The Tricare reform packet, Defense officials maintain, would simplify insurance options, improve access to managed care, and incentivize greater and more efficient use of military medical staffs and treatment facilities.
It also would save Tricare about $1 billion annually, starting in 2018, by raising beneficiary fees and co-pays, particularly for retirees, their family members and survivors. And once fees and co-pays are reset, they would climb automatically, year after year, to keep pace with inflation in health care industry, just like most commercial health insurance plans.
The Tricare reforms are part of the department’s fiscal 2017 budget request and very similar to proposals offered last year. Those ideas were poorly timed, however, as they were overshadowed by the final report of the Military Compensation and Retirement Modernization Commission.

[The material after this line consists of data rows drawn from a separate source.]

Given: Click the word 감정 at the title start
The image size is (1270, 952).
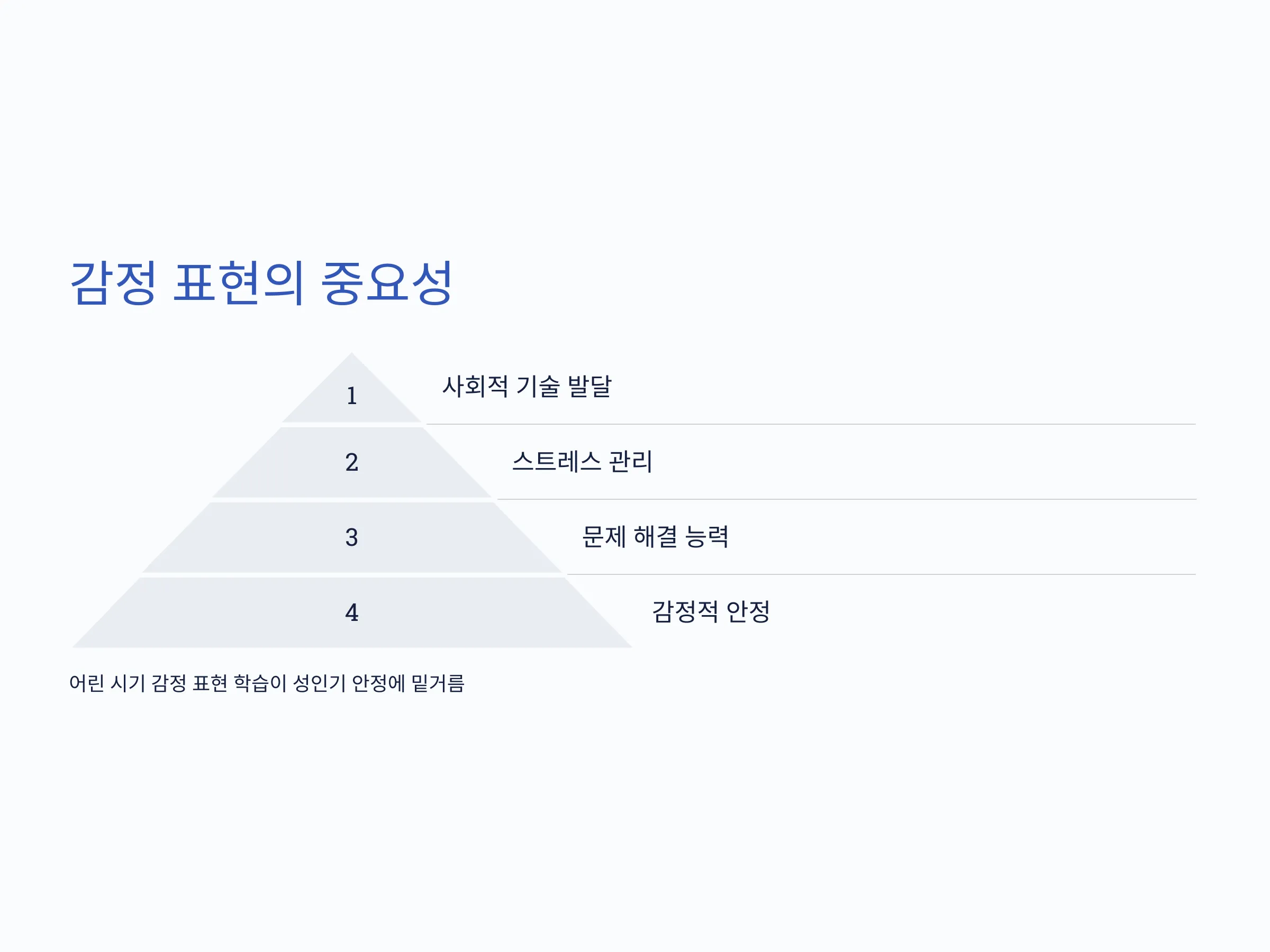Looking at the screenshot, I should pos(113,282).
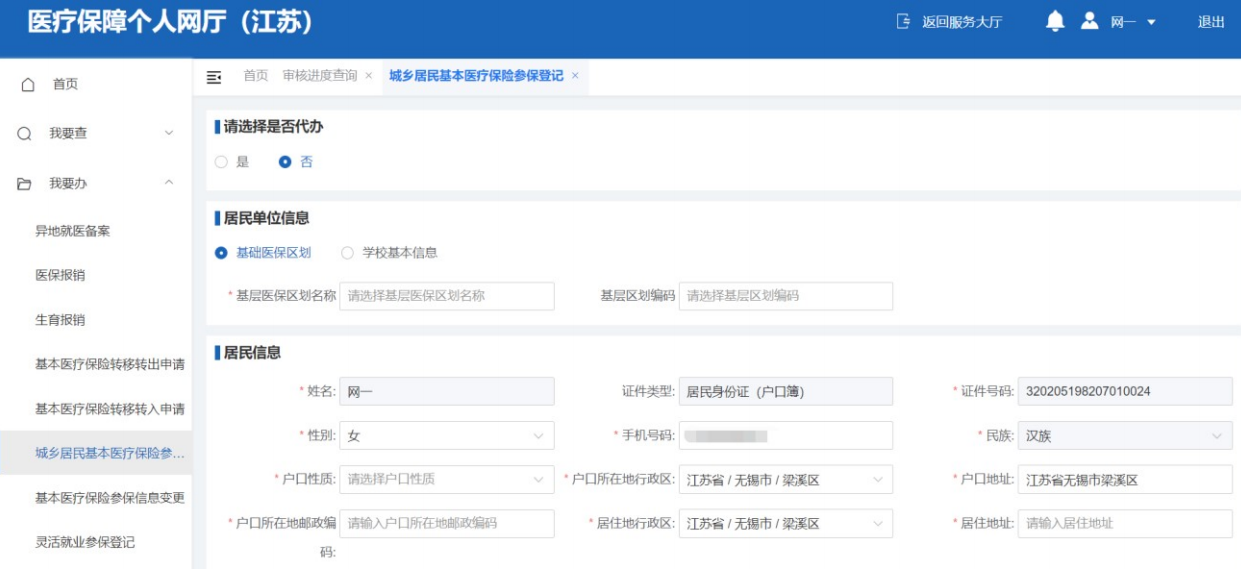Click 返回服务大厅 link
Image resolution: width=1241 pixels, height=570 pixels.
(x=949, y=22)
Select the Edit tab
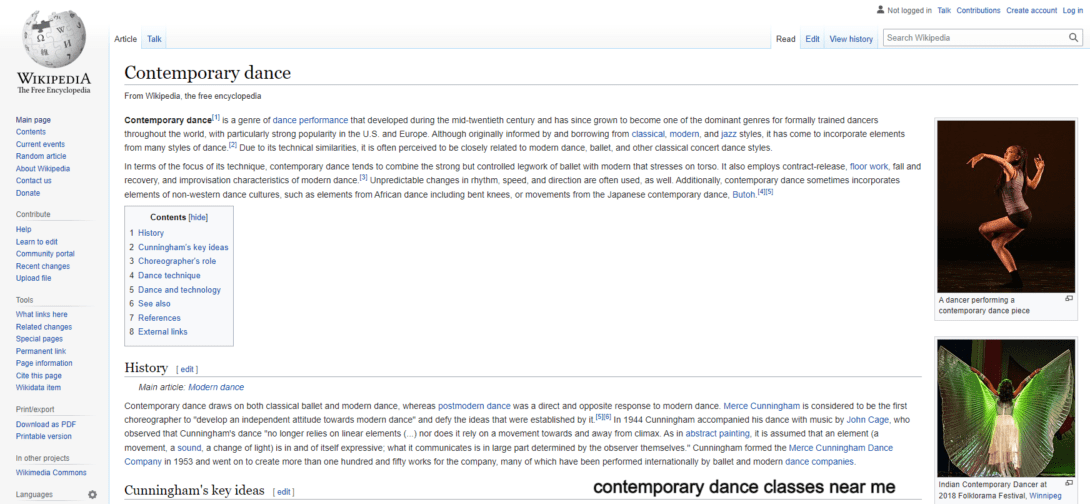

The commission called for Tricare to be replaced with a menu of commercial insurance plans, like the one offered to civilians through the Federal Employees Health Benefit Plan. But the commission also proposed giving military beneficiaries a new health care allowance that would have covered most of the their commercial insurance premiums.
After months of review both Congress and Defense officials rejected the commission ideas as going too far. Tricare, they decided, need not be discarded. The Senate Armed Services Committee in particular signaled it was much more inclined to support Pentagon health reform proposals.
By fall, House-Senate conferees on the defense authorization bill decided to embrace one-time pharmacy fee increases and make changes to ensure more timely appointments when using Tricare network providers.
But conferees vowed to work with DoD this year on more comprehensive reforms to “improve access, quality and the experience of care for all beneficiaries; maintain medical readiness of military health professionals; and ensure the long-term viability and cost effectiveness” of the military health system. Conferees also agreed “increases to fees and co-pays will be a necessary part of such a comprehensive reform effort.”
In that regard, the revised budget package hits the mark. By reshaping fees, Tricare says it will drive more patients into managed care, with the added efficiency of using military facilities to maximum capacity.
The higher fees are targeted at non-medical retirees and their families. Active duty members and their family members still would face no co-pays for services on base or through Tricare civilian provider networks.
The package asks Congress to streamline and more clearly defined Tricare options. Prime, the managed care option now available on base or through primary care civilian providers, would be renamed Tricare Select and become a military treatment facility or MTF-centric managed care option.
Tricare Standard, the fee-for-service insurance plan, would be renamed Tricare Choice to emphasize that users can choose to get care from network providers or pay more to use non-network providers.
Currently only users of Prime (Select) pay an annual enrollment fee, now set at $282.60 for individual and $565.20 for family coverage. Effective in 2018, if Congress agrees, those fees would jump but only for retirees under 65, their families and survivors. Renamed “participation” fees, they would be $350 for individual and $700 for family coverage. They also would continue to be adjusted annually, but based on medical inflation and not, as now, linked to retiree cost-of-living adjustments.
A bigger surprise is that younger retirees and family members also would face a participation fee to use Standard (Choice). That annual fee, starting in 2018, would be $450 per individual and $900 for family coverage.
Retirees who decline to pay the participation fee would forfeit coverage for the plan year. Indeed all Tricare beneficiaries after 2017 would have to enroll in their health benefit annually or lose access to coverage.
Also for the first time, Medicare-eligible retirees using Tricare for Life as supplemental insurance would pay an annual enrollment fee too. This one would be means based. For 2018, it would be set at one percent of gross retired pay, but not to exceed $300. It would climb to two percent of gross retired pay, not to exceed $600, by 2020. General and flag officer retirees using Tricare for Life would face slightly higher fee ceilings.
Catastrophic caps on total out-of-pocket health costs, which haven’t been raised in a decade, would be reset to $1500 a year, from $1000, for active duty families and to $4000 a year, from $3000, for retiree families. The new participation fee paid by retirees would not count toward the caps.
The proposed fees are too steep, said Steve Strobridge, director of government relations for Military Officers Association of America.
A typical retiree under age 65 with a spouse and two children who used Standard (Choice) would see more than a 50 percent increase in out-of-pocket costs, to roughly $1325. That assumes six visits per family during the year to network doctors and four monthly drug prescriptions, he said.
Out-of-pocket costs would jump at least 100 percent, to $1760, if that same family used non-network providers. Strobridge said retiree families using Prime (Select) would see similar pops in medical costs, he added.
“We do like that under Standard, or Choice as they would call it, there would be a lower inpatient co-pay than charged now. They also say they will resolve appointments on first calls (and) improve their referral process and have more consideration of children’s needs…We’d like to see these better services before the higher fees,” Strobridge said.
“Congress has said Tricare reform is not just about raising fees. It’s about making sure it’s a world class benefit,” he added. And yet the DoD proposals appear to be “pretty much about raising fees.”
For example, one glaring omission of the DoD reform packet is any improvement in Tricare for Guard and Reserve members and families.